Records from a collection
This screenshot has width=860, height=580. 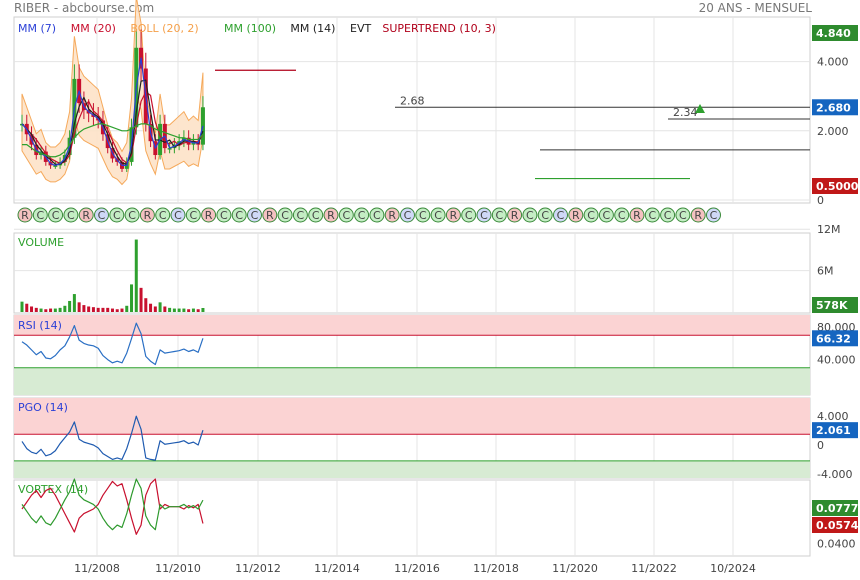 What do you see at coordinates (833, 62) in the screenshot?
I see `price-ytick: 4.000` at bounding box center [833, 62].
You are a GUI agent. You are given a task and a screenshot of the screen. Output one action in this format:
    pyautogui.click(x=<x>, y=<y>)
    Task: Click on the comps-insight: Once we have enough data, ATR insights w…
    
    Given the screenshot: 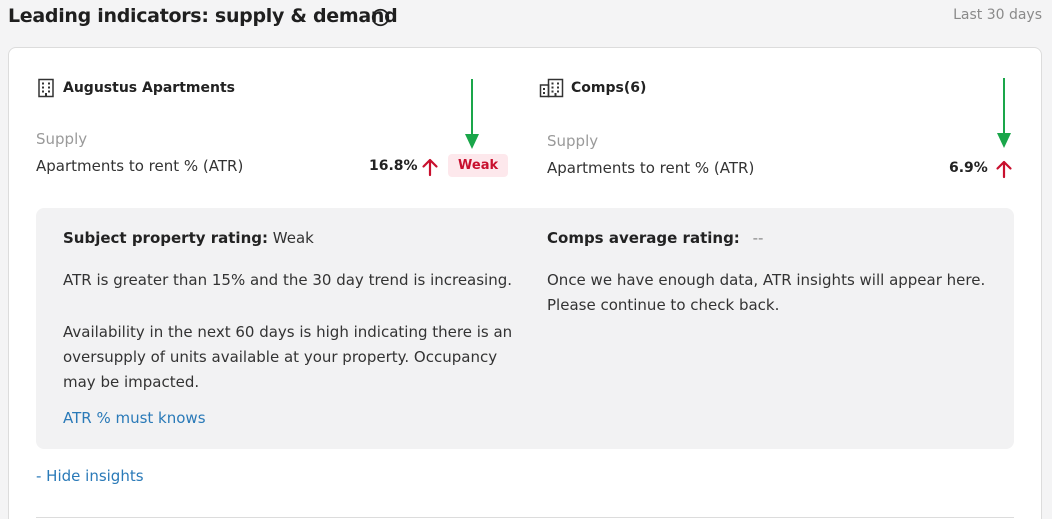 What is the action you would take?
    pyautogui.click(x=766, y=292)
    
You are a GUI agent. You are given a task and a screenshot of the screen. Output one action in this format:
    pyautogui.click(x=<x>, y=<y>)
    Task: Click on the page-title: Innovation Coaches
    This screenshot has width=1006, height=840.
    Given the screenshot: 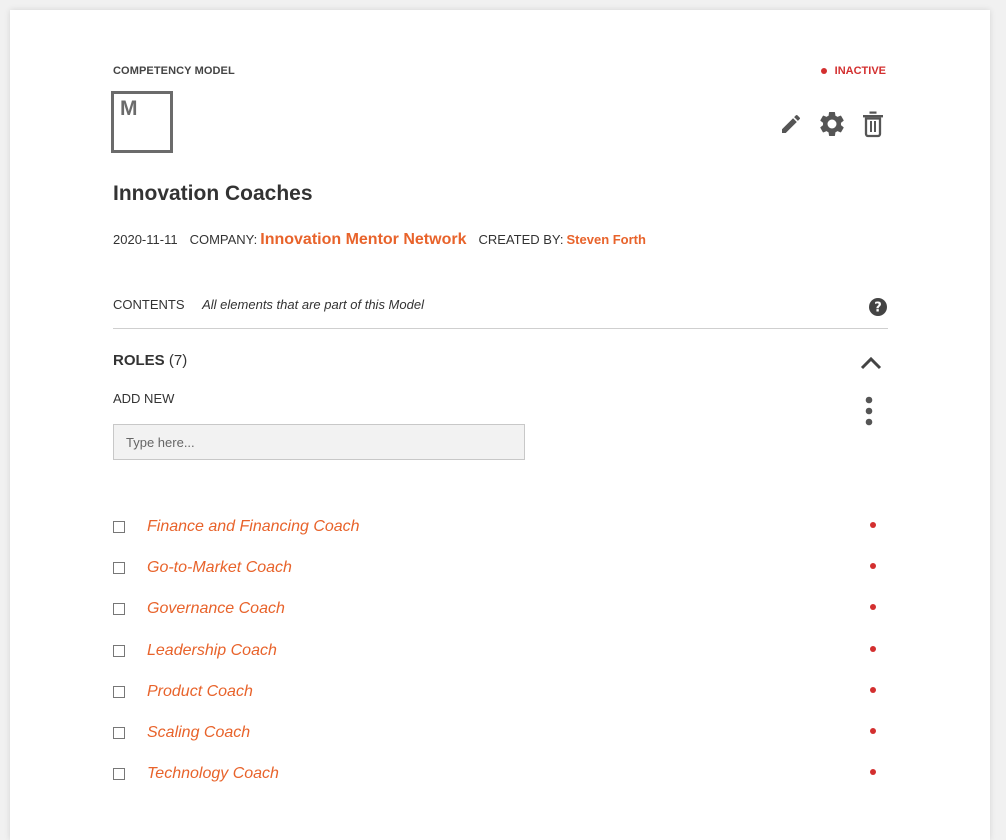 What is the action you would take?
    pyautogui.click(x=213, y=194)
    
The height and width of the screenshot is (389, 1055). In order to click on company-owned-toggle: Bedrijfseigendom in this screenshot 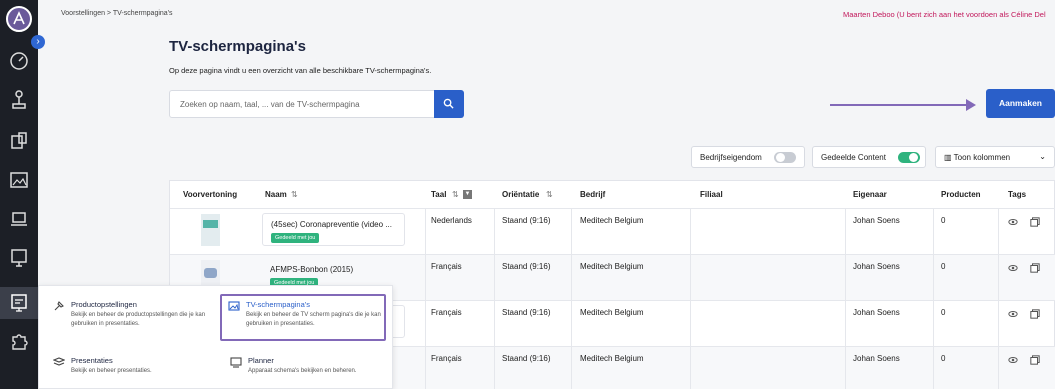, I will do `click(748, 157)`.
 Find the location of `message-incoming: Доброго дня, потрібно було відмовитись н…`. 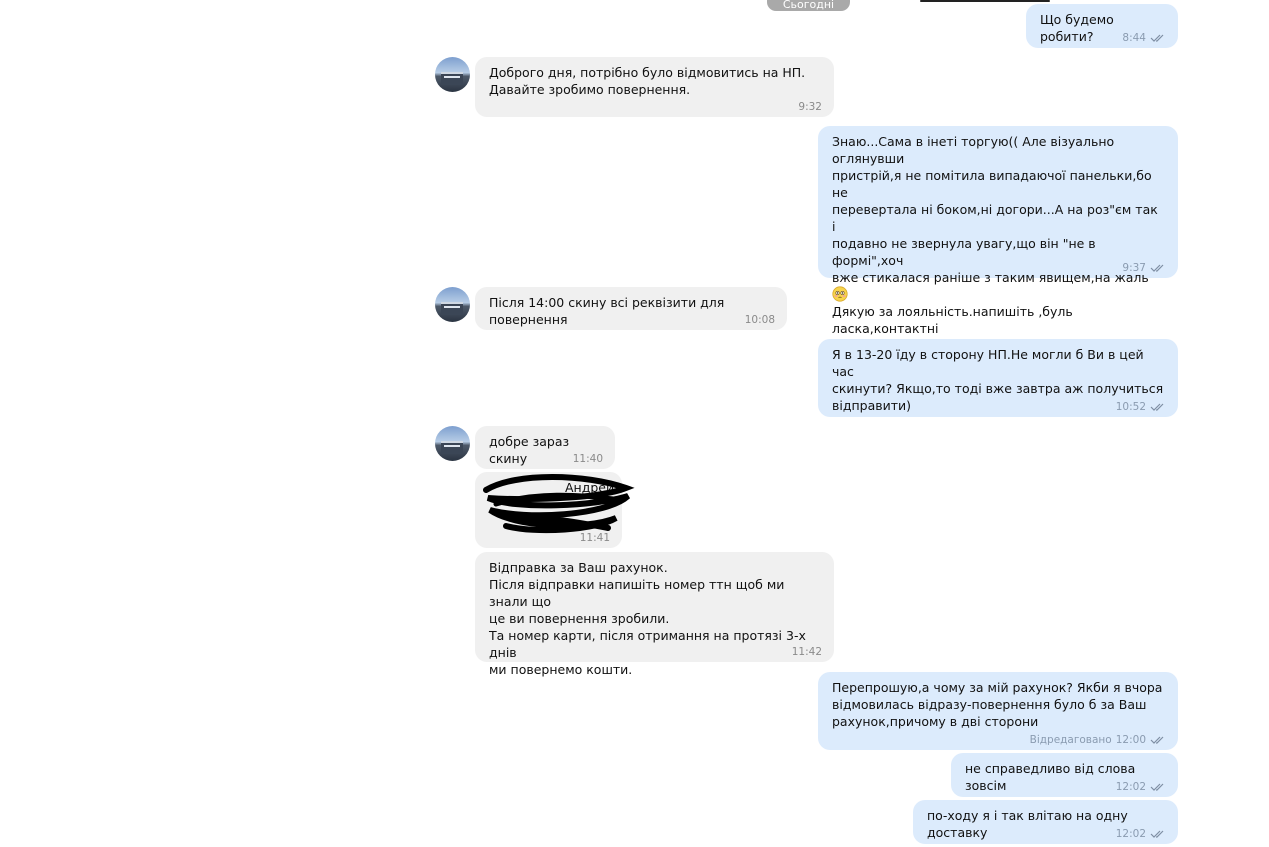

message-incoming: Доброго дня, потрібно було відмовитись н… is located at coordinates (654, 87).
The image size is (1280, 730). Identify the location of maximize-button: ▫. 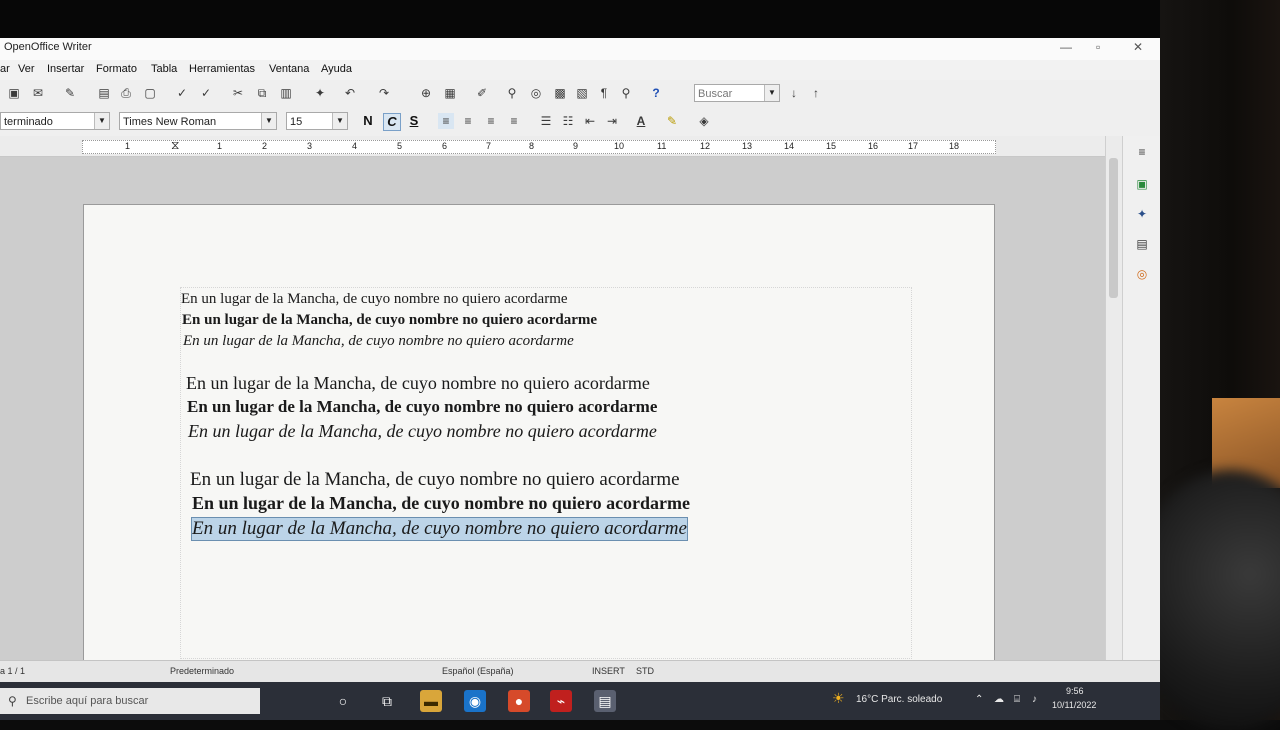
(1098, 47).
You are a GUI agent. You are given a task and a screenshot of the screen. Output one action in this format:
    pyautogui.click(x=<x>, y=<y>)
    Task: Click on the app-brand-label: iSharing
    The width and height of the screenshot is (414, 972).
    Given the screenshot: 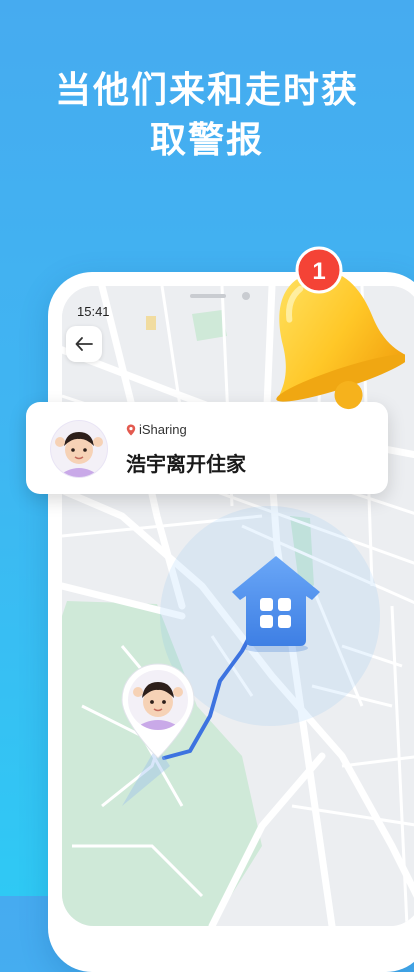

▶ Problem description
Format the items as a Markdown table with the columns "Row" and "Line," starting at the line that contains "The image size" and ending after the line that contains "(1098, 47).". Leave out the pictures and any blank lines.

▶ Result below
| Row | Line |
|---|---|
| 1 | The image size is (1280, 730). Identify the location of maximize-button: ▫.  |
| 2 | (1098, 47). |